Minggu, 10 Agustus 2008

POLIGAMI DAN MORAL BANGSA

Oleh: Ferawati*

Pendahuluan
Rata Penuh
Syari`at Islam yang berkaitan dengan urusan poligami (lelaki boleh menikahi perempuan lebih dari satu dan maksimal empat) telah melahirkan kontroversi dan memunculkan sikap-sikap aneh dari sebagian orang yang membenci dan berjuang keras untuk melenyapkannya dari muka bumi Allah ini. Orang-orang yang mengaku sebagai muslim dan Muslimah tidak malu-malu mengeluarkan berbagai fitnah terhadap sistem poligami yang dibenarkan oleh Allah dalam batas dan dengan syarat-syarat yang benar, adil dan proporsional.
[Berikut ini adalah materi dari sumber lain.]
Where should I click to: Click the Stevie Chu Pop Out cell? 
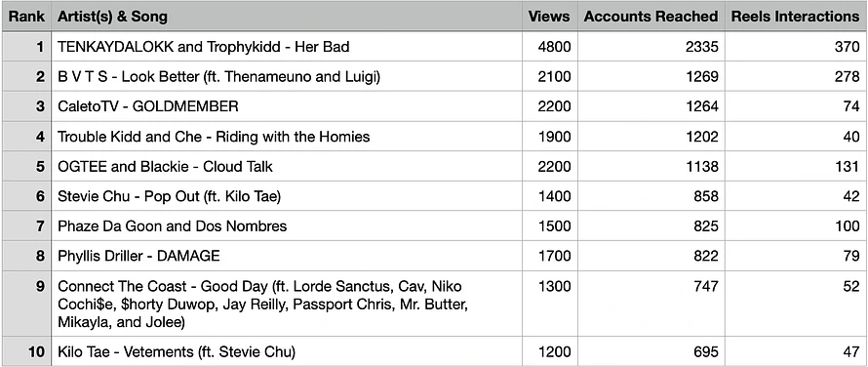[x=286, y=196]
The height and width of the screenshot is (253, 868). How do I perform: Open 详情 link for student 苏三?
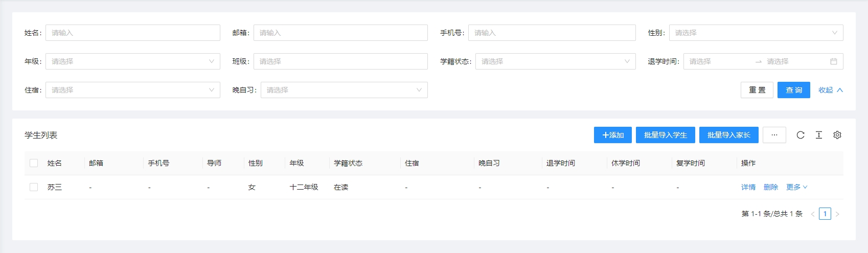coord(748,187)
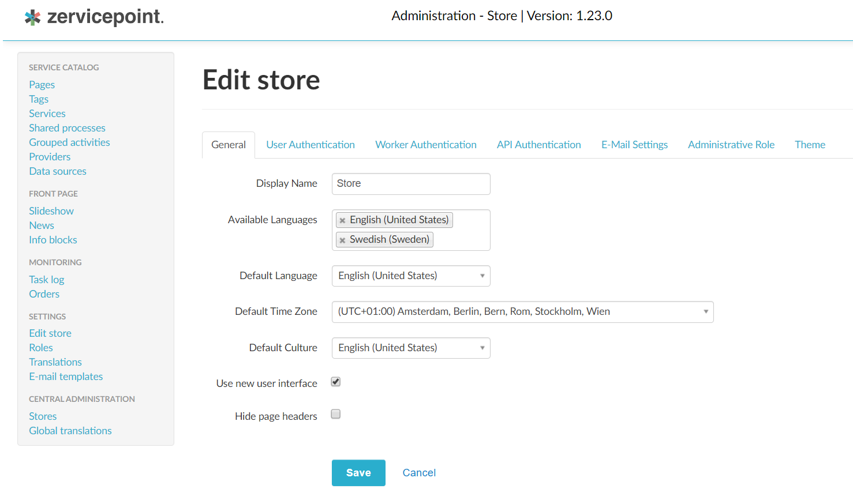Open the Default Culture dropdown
This screenshot has height=504, width=853.
(x=410, y=348)
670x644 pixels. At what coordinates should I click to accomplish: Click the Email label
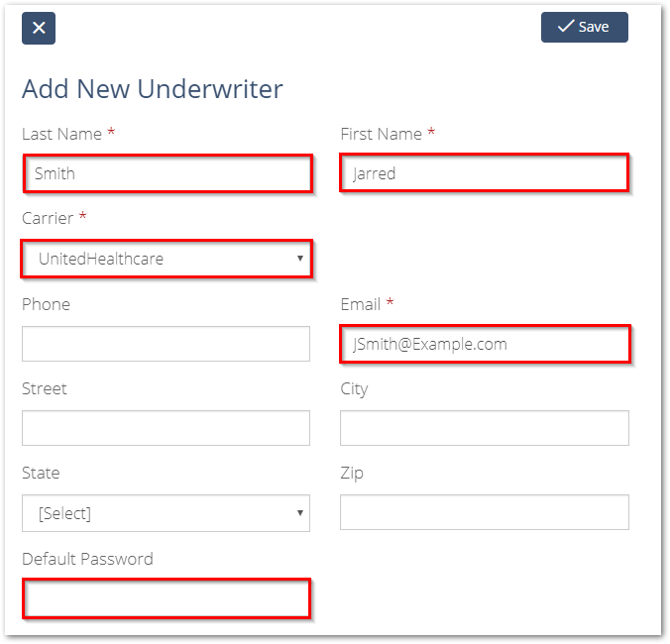360,304
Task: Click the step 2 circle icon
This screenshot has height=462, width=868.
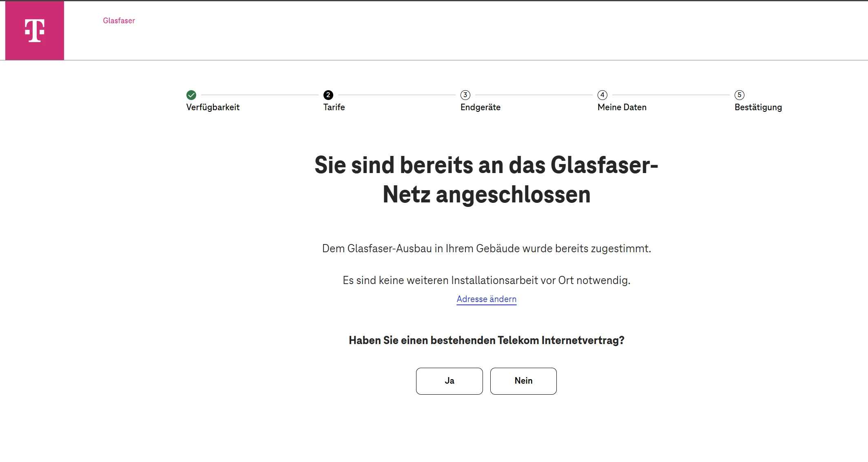Action: click(x=328, y=95)
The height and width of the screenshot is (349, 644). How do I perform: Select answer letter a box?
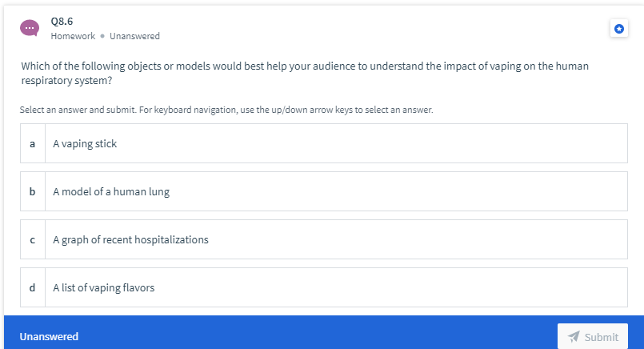coord(33,143)
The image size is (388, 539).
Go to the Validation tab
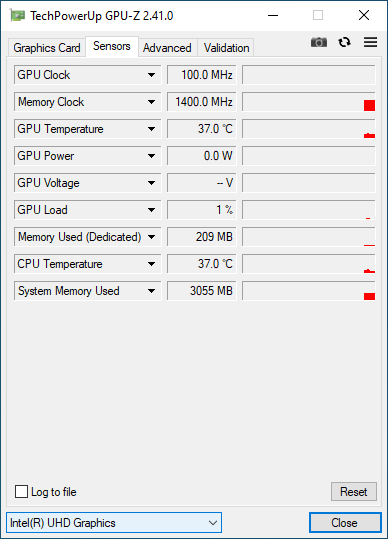point(226,48)
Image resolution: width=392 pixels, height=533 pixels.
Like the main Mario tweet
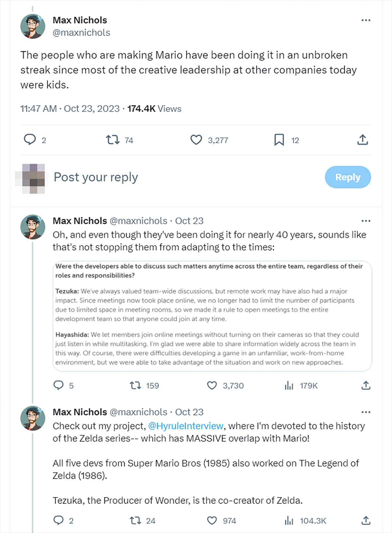point(196,140)
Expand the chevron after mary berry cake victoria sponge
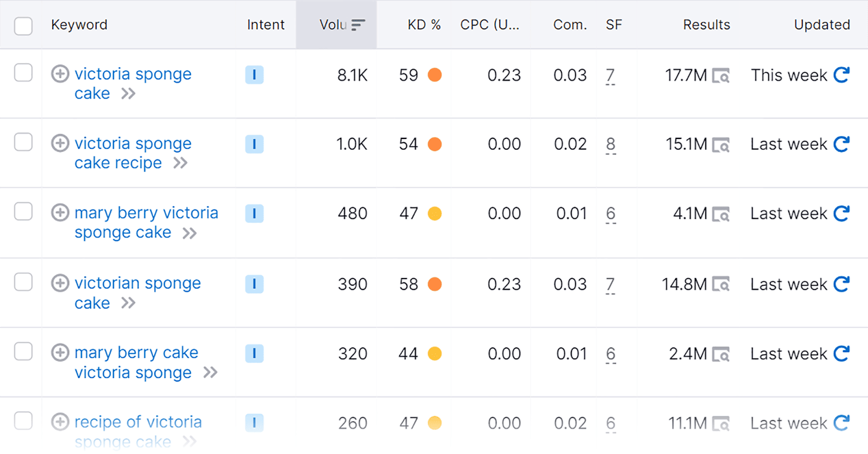Viewport: 868px width, 454px height. 210,373
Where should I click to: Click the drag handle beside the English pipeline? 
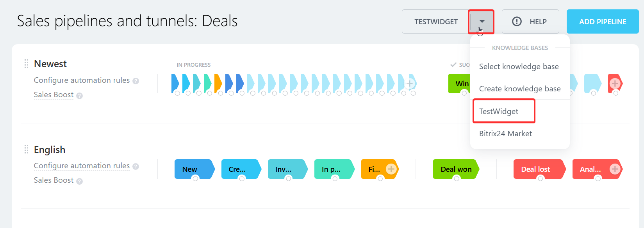click(x=27, y=149)
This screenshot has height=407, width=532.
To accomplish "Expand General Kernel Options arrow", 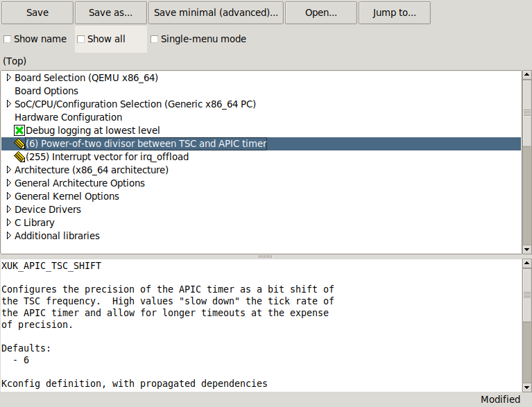I will pos(8,196).
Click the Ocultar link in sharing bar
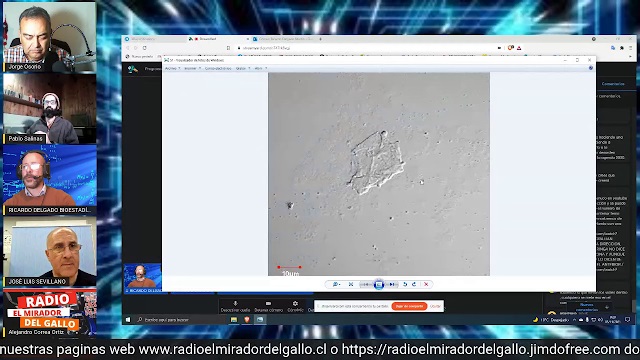The width and height of the screenshot is (640, 360). 436,306
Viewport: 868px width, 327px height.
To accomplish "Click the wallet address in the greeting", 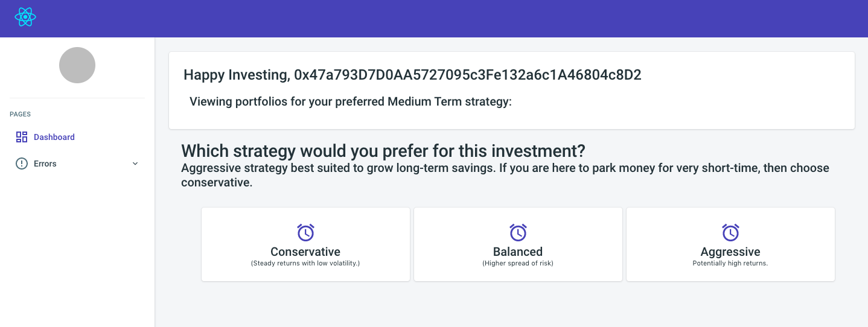I will click(468, 75).
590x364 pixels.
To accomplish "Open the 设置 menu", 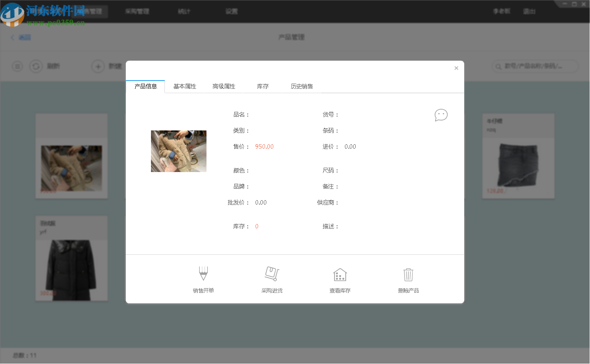I will [x=231, y=11].
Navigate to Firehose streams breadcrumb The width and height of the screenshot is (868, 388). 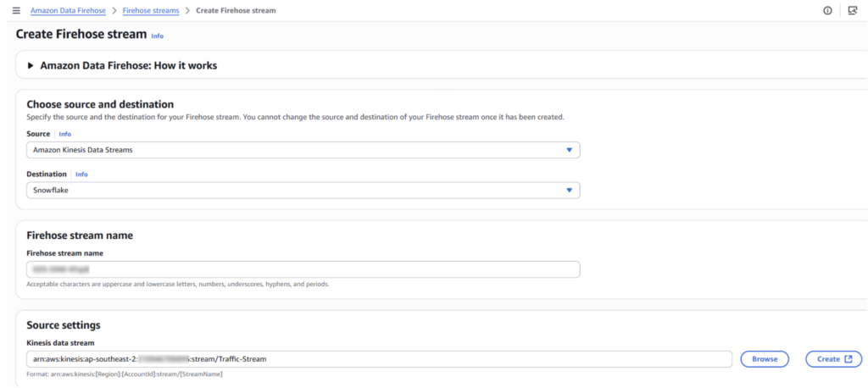click(x=151, y=10)
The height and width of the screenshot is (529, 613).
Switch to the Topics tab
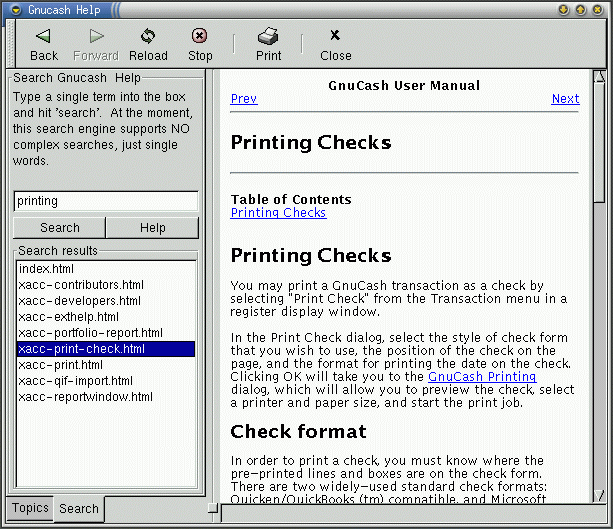[x=30, y=508]
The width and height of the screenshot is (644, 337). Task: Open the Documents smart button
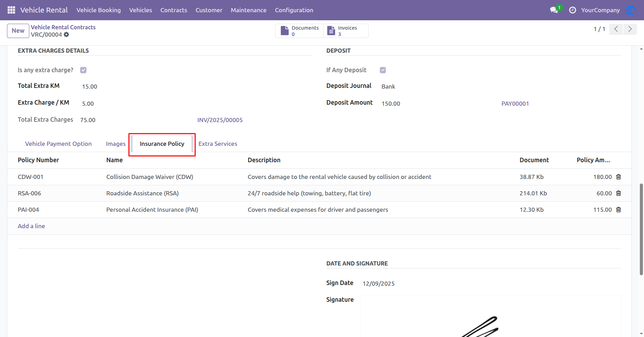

Stigmatisasi terorisme terhadap para mujahid penegak syari`at Islam, yang dipropagandakan Amerika, Australia, Filipina, dan Singapura, berpengaruh cukup besar terhadap berkembangnya aktivitas mereka. Stamina intelektual ini kian bergairah setelah diinjeksi melalui isu demokratisasi, pluralisme dan hak asasi manusia. Termasuk meluasnya dekadensi moral, kemungkaran intelektual, maupun penyimpangan pemikiran Islam yang mereka sosialisasikan melalui jaringan kerja kelompok liberal Islam dan para pengusung kesetaraan gender. Oleh karena itu, mereka semakin berani bahkan untuk merevisi sejumlah ayat al-Qur`an yang dianggap diskriminatif terhadap kaum perempuan. Seperti yang dilakukan Dr. Siti Musda Mulia, 46 tahun, dosen pascasarjana UIN Syarif Hidayatullah, yang berambisi menghapuskan sejumlah ayat al-Qur`an melalui tangan kekuasaan. Melalui “Counter Legal Drafting Kompilasi Hukum Islam (KHI)” kelompok yang menyebut dirinya tim pengarus-utamaan gender bentukan Departemen Agama, periode akhir Menag Prof. Dr. Said Agil Al-Munawar (Agustus 2004) mengusulkan rumusan baru fikih Islam yang diselaraskan dengan karakteristik demokrasi dan pluralisme.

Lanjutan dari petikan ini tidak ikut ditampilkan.